Diskussion um Strafverschärfungen und Selbstanzeige im Steuerrecht
Frankfurt (ots) – Die geplanten Maßnahmen zur Verschärfung von Strafen, die Zentralisierung sowie personelle Verstärkung der Ermittlungsbehörden, der Einsatz von Künstlicher Intelligenz und die erleichterte Beschlagnahme von Luxusgütern wie Rolex-Uhren oder Porsche-Fahrzeugen bei Verdacht auf illegale Geldquellen sind seit langem notwendige Schritte.
Allerdings gehen Finanzminister und seine SPD-Kollegin in ihrer Forderung zu weit, indem sie die Möglichkeit der strafbefreienden Selbstanzeige abschaffen wollen, wie es Klingbeil formuliert. Diese Selbstanzeige stellt im deutschen Steuerrecht eine Ausnahme dar und ist kein Zeichen staatlicher Billigung eines rechtswidrigen Verhaltens, sondern beruht auf pragmatischen Erwägungen.

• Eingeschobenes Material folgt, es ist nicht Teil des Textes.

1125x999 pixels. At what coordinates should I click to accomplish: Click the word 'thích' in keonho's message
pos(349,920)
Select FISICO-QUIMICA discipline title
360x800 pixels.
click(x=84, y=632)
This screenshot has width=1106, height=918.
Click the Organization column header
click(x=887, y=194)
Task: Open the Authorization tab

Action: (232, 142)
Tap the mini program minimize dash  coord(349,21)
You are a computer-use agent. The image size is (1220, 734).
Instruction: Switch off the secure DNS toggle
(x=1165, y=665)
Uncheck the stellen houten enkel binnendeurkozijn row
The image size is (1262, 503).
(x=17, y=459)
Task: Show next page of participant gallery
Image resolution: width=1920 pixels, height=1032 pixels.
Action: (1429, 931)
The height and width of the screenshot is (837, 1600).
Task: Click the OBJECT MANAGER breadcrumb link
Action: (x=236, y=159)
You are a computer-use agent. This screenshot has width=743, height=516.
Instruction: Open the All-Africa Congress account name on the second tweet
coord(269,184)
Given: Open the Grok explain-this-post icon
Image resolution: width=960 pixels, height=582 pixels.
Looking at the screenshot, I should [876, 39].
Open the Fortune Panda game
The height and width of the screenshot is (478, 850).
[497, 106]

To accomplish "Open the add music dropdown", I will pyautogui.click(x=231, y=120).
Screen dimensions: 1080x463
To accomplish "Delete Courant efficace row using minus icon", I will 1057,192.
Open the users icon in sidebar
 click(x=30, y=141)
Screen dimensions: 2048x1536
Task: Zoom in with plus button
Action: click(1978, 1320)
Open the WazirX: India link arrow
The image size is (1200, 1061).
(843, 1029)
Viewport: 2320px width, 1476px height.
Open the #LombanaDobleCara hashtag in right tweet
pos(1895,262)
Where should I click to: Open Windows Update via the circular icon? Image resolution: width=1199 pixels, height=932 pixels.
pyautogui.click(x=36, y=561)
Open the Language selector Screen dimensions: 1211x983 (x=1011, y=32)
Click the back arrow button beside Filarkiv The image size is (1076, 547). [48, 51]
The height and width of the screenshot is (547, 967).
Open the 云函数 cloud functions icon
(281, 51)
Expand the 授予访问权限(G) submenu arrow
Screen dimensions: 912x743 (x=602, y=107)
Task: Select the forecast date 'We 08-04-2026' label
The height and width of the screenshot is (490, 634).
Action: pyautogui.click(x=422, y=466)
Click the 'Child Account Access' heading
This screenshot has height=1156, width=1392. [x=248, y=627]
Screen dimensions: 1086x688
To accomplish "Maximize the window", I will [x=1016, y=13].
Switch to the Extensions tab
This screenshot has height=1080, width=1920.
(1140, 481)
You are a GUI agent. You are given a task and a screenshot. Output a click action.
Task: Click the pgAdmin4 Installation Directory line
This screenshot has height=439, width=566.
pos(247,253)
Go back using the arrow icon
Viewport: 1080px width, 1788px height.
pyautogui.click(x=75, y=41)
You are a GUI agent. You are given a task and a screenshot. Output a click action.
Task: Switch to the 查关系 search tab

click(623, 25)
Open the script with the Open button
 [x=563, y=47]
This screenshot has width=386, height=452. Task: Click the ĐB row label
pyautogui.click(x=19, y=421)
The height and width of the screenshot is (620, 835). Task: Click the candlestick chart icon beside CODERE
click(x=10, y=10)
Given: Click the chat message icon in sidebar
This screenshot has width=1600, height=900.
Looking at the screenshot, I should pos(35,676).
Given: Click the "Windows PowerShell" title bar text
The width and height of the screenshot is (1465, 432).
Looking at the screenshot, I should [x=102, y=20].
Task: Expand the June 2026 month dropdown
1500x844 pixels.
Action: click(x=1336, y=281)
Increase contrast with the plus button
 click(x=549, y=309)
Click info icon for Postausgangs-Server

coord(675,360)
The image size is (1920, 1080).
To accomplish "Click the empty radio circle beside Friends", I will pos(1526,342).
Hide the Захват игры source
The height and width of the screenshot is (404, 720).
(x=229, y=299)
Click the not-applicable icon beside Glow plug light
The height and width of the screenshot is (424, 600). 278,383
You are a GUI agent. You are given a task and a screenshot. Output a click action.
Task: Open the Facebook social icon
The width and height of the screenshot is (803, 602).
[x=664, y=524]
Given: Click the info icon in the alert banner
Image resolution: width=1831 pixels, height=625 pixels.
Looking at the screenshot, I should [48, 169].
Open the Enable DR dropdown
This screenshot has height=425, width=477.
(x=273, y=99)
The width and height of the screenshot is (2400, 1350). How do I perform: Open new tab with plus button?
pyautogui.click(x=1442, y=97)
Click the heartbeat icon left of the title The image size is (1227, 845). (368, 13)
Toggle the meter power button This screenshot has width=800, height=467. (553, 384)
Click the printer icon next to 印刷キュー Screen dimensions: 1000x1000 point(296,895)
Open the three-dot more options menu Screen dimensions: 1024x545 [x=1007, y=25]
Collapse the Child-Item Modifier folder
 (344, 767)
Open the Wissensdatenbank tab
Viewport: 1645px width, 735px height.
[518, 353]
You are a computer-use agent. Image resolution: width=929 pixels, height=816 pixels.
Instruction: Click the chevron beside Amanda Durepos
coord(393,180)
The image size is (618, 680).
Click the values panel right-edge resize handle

Ohne die freiwillige Offenlegung durch Steuerpflichtige würde der Fiskus oft keine Kenntnis von nicht deklarierten Einkünften erhalten. Das hätte zur Folge, dass dem Staat nicht nur die Nachzahlungen entgingen, sondern auch zukünftige Einnahmen aus bisher unversteuertem Vermögen verloren gingen.